Like “Survivor,” it was rough, but we were not allowed to vote anyone out. After careful self-introspection in brain-melting humidity, though, it occurred to me that Scout camp did not parallel any reality show as much as it did the five stages of grief.

Beginning with …

Denial, which hits while packing for camp and culminates in a string of nontruths running through the brain while settling in at the campsite: I am not actually sleeping in a pre-fab tent in the middle of nowhere for two nights; the ladies’ room does not really consist of a cylindrical concrete hole with a fiberglass seat leading to a giant vat of communal excrement in the ground; and I am certainly not being fed just a solitary slice of ham for dinner. Everything is fine.

Until late at night, when we come upon stage two …

Anger: I am sleeping in a pre-fab tent after hiking to and from the concrete hole in the ground in spite of the fact that all I had for dinner was a slice of ham; the train that keeps circling the campground is drowning out all other noises except for the mouse climbing up and down the cot next to me; and I am texting my husband every 10 minutes until the sun rises so he does not miss any of this.

I refrained from texting but could not refrain from stage three …

Bargaining: I would give anything to sleep through the night tonight and will trade you my Tempur-Pedic pillow and two Xanax for your air mattress and battery-operated fan. Sound like a deal?

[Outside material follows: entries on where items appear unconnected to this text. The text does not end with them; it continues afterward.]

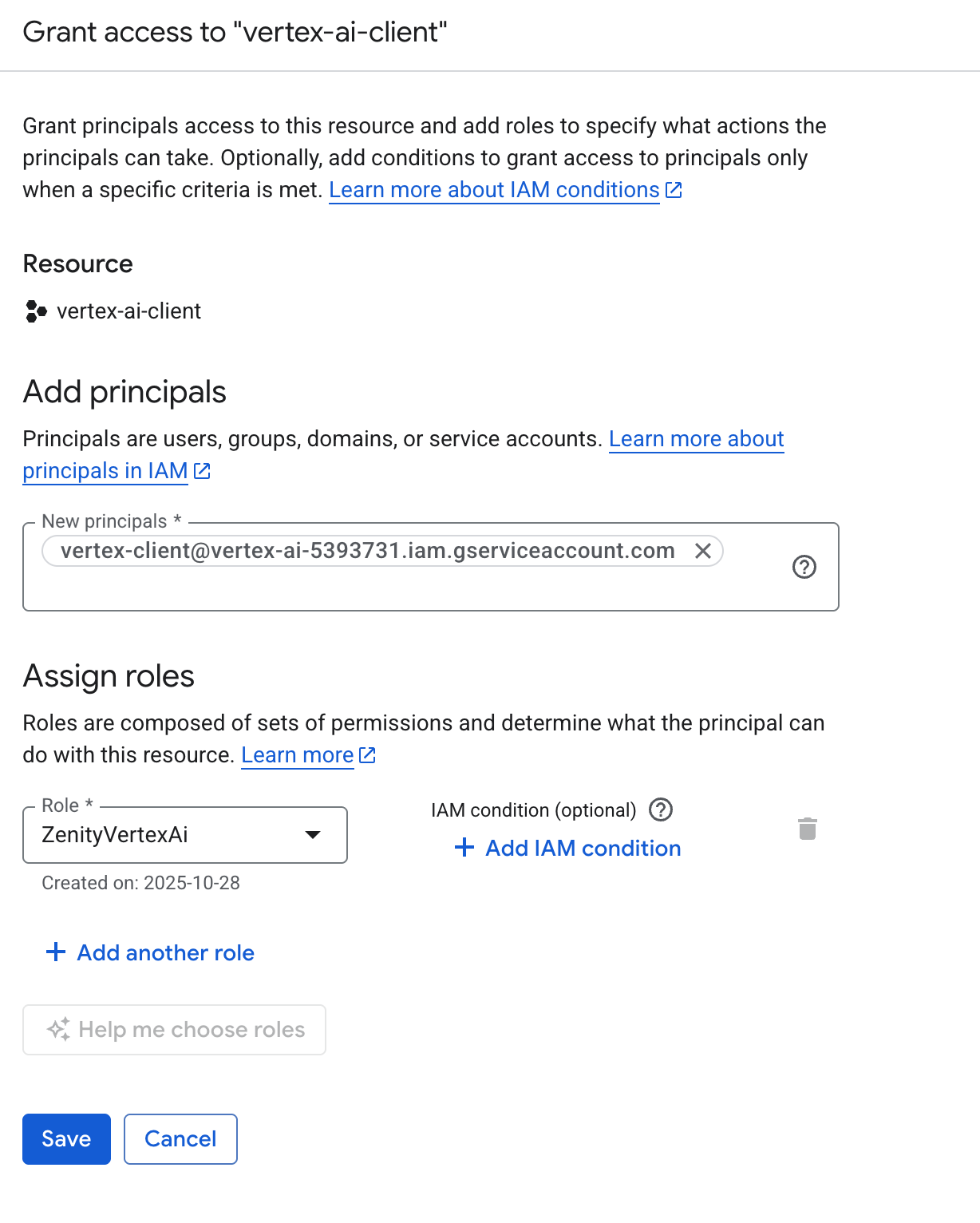The image size is (980, 1223).
Task: Click the plus icon for IAM condition
Action: click(x=464, y=848)
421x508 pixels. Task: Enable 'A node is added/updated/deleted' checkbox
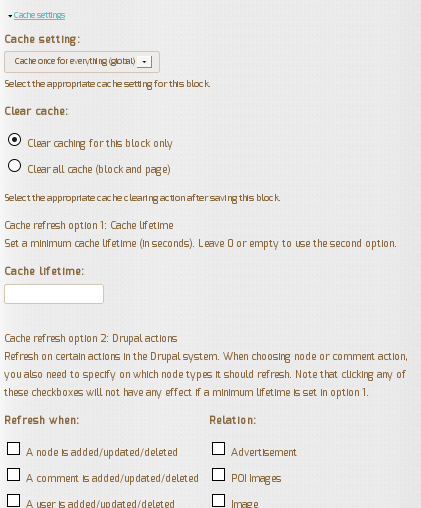pos(13,449)
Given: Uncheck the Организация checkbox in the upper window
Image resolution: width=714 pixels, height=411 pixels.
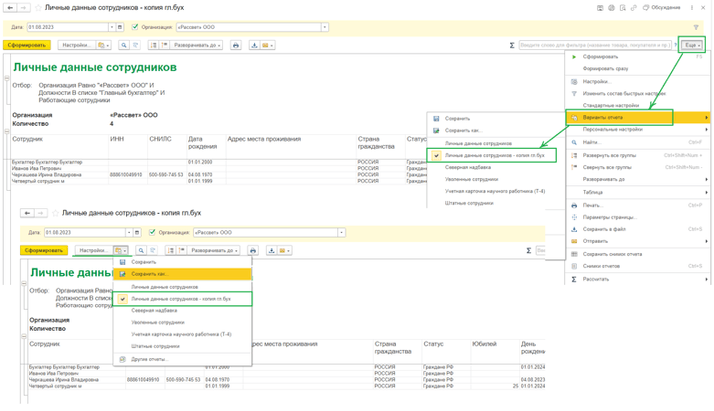Looking at the screenshot, I should (135, 27).
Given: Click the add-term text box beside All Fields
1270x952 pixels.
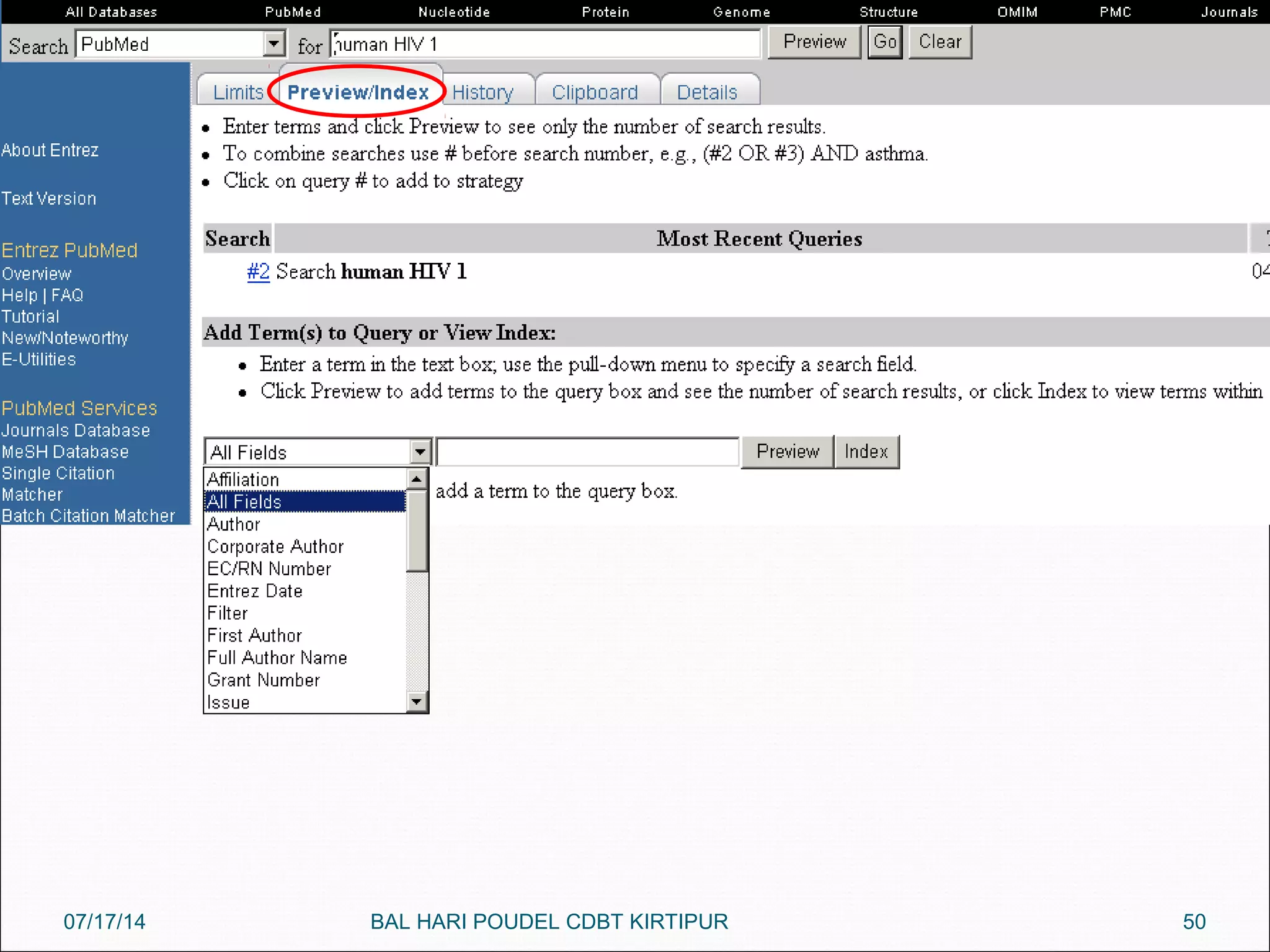Looking at the screenshot, I should click(587, 452).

Unfortunately, nobody took me up on that. By dinnertime, I had settled deep into stage four …

Depression: Why do I bother wearing deodorant, using toothpaste or brushing my hair? Who really cares if I change into a clean shirt when it will only smell like this one in the end? What does it matter if I sleep with my flashlight on if raccoons will still creep into my tent in search of the Fritos I stole from lunch? This is hopeless.

But one more night brings about the inevitable …

Acceptance: We cannot fight the stench, but we can embrace the opportunity to forego hygiene. Or, as one dad put it, “I’m through the wall now, I could camp forever!”

Thankfully, Scout camp held one additional stage for me. I call it “Happy Hour.” One air-conditioned ride home to a warm shower and a cold margarita, and the post-traumatic stress of accidentally shining my flashlight down the concrete hole in the night was a lifetime away.

And I can’t wait to hear how my husband enjoys it next year.